From: jdolecek at NetBSD dot org
Operating system: Any
PHP version: 5.1.4
PHP Bug Type: WDDX related
Bug description: WDDX cannot deserialize serialized UTF-8 encoded non-ASCII
text
Description:
------------
WDDX cannot be used to encode certain UTF8-encoded iso-8859-1 text.

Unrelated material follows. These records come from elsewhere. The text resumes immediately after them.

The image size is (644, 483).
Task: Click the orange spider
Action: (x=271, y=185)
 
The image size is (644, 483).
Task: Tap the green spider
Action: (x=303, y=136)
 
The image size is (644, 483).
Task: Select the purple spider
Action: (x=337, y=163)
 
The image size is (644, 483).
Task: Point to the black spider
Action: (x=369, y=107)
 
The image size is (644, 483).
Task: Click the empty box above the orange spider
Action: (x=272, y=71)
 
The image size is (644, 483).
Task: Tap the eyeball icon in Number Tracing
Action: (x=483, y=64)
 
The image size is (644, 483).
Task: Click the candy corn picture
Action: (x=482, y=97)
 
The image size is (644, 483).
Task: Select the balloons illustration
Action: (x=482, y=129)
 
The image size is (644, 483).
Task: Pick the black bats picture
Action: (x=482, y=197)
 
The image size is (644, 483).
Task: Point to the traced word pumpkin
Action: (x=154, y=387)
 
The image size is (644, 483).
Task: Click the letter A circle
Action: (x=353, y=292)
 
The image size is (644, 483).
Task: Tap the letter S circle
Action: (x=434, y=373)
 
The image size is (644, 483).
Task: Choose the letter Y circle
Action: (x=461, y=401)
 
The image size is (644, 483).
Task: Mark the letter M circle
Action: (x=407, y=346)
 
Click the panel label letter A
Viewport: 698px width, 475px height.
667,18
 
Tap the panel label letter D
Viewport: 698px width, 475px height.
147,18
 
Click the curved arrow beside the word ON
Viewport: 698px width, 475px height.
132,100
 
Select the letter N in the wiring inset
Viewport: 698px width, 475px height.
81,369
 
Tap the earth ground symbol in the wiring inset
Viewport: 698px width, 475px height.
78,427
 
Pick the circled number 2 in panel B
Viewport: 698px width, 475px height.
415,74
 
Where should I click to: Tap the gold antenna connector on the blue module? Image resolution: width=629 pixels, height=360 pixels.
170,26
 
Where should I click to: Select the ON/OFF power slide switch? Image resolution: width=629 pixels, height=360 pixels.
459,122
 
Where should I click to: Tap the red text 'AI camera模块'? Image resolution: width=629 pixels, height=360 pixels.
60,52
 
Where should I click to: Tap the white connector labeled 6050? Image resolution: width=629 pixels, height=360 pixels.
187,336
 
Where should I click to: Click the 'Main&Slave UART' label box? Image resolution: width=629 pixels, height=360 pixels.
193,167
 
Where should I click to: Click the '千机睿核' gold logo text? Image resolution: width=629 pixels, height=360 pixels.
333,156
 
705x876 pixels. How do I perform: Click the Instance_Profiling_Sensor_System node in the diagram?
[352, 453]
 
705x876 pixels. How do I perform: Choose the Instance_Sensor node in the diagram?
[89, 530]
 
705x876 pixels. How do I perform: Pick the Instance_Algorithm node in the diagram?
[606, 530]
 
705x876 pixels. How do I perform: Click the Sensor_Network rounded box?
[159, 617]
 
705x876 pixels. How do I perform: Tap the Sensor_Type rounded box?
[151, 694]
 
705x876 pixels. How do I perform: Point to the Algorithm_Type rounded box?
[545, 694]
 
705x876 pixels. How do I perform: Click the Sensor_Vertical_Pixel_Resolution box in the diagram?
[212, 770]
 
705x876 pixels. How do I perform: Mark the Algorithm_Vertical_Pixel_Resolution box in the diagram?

Particularily those iso-8859-1 characters, which after conversion to UTF-8
generate sequence of characters with value in 128-160 range, which are
recognized as control characters. Control characters are turned into <char
code="XX"/> sequence by WDDX.
wddx_deserialize() expects UTF-8 encoded string, and implicitly converts
the text back to iso-8859-1 before deserializing the structure. This is
done _before_
the <char code="XX"/> is replaced by the character. The < is thus
recognized as part of the UTF-8 sequence, two-byte sequence is recoded to
single-byte character and the result contains invalid XML (fragment 'char
code="XX"/>'). Deserialization thus fails silently.
I.e.:
1. iso-8859-1 is Z (ord(Z) > 128)
2. UTF-8 string is XY
3. WDDX serializes that as X<char code="ord(Y)"/>
4. deserializer converts UTF-8 input to iso-8859-1 before
starting deserialization, result is Bchar code="ord(Y)"/>
5. deserializer detects invalid XML and aborts the decode,
returns empty string
Fix:
Only recode ASCII control characters to <char code="XX" /> sequence:
--- wddx.c.orig 2006-05-24 00:39:34.000000000 +0200
+++ wddx.c
@@ -399,7 +399,8 @@ static void php_wddx_serialize_string(wd
break;
default:
- if (iscntrl((int)*(unsigned char
*)p)) {
+ if (iscntrl((int)*(unsigned char
*)p)
+ && isascii((int)*(unsigned
char *)p)) {
FLUSH_BUF();
sprintf(control_buf,
WDDX_CHAR, *p);
php_wddx_add_chunk(packet,
control_buf);
Note - this patch also makes problem of Bug #37569 go away, but that patch
is still useful to apply for code clarity.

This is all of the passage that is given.